- Data to process -

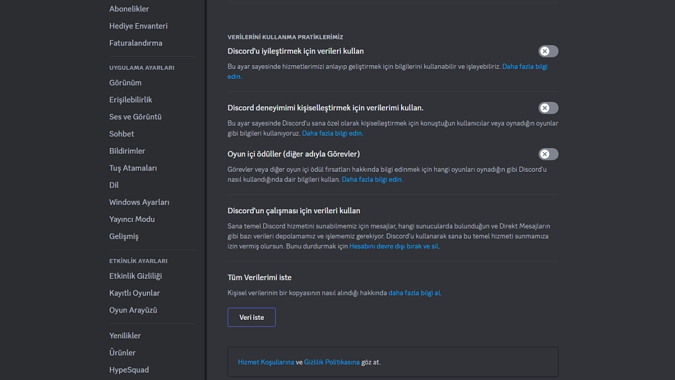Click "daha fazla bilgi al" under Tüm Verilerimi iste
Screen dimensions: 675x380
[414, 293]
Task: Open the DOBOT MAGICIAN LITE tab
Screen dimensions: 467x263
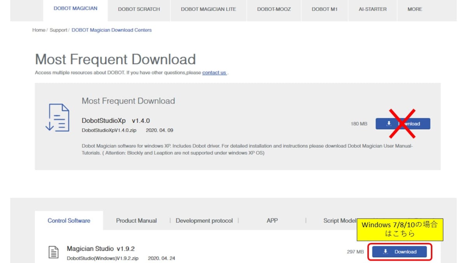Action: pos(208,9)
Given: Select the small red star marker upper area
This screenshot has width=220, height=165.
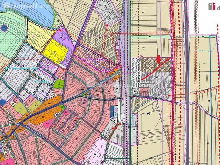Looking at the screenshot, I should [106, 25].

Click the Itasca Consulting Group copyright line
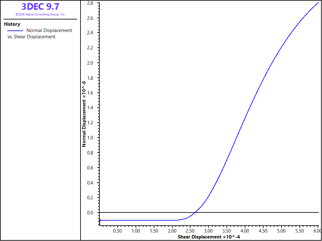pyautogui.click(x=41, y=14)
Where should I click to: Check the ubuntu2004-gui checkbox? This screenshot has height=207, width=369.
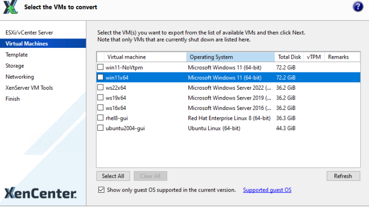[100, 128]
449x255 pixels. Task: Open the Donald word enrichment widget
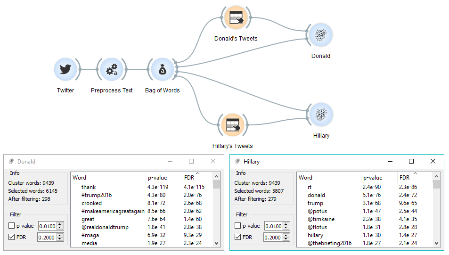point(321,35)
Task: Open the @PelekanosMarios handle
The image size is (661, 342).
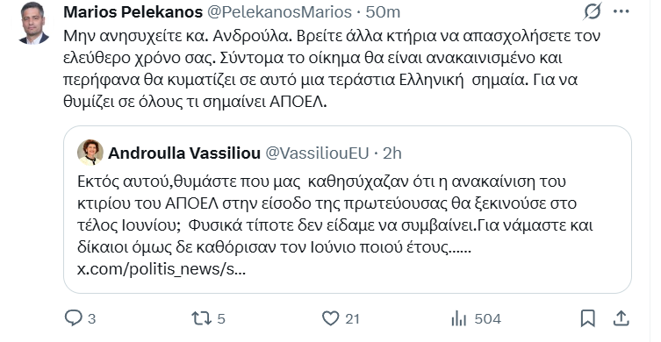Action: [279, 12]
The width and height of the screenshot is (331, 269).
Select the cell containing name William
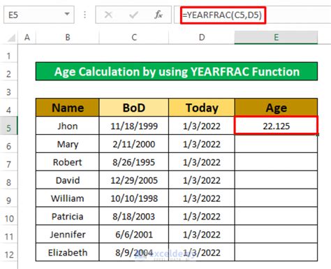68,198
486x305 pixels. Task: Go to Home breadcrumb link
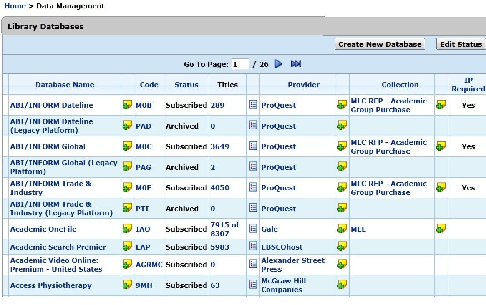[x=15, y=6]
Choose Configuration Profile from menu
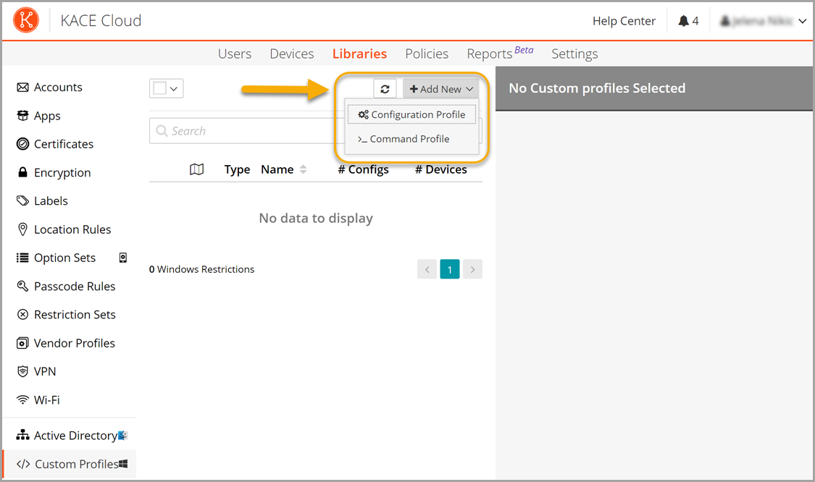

- Work required -
A word-for-word repeat of the lines from the line with "Task: Open the DOBOT MAGICIAN LITE tab" to the last line of the data, both ends included and pictures left out, is all that should appear.

- Written response -
Task: Open the DOBOT MAGICIAN LITE tab
Screen dimensions: 467x263
Action: pos(208,9)
Given: Select the small red star marker upper area
This screenshot has width=220, height=165.
Looking at the screenshot, I should [106, 25].

Click the Itasca Consulting Group copyright line
pyautogui.click(x=41, y=14)
Where should I click to: Check the ubuntu2004-gui checkbox? This screenshot has height=207, width=369.
[100, 128]
449x255 pixels. Task: Open the Donald word enrichment widget
point(321,35)
Task: Open the @PelekanosMarios handle
The image size is (661, 342).
Action: [279, 12]
The width and height of the screenshot is (331, 269).
Select the cell containing name William
68,198
486x305 pixels. Task: Go to Home breadcrumb link
[x=15, y=6]
Choose Configuration Profile from menu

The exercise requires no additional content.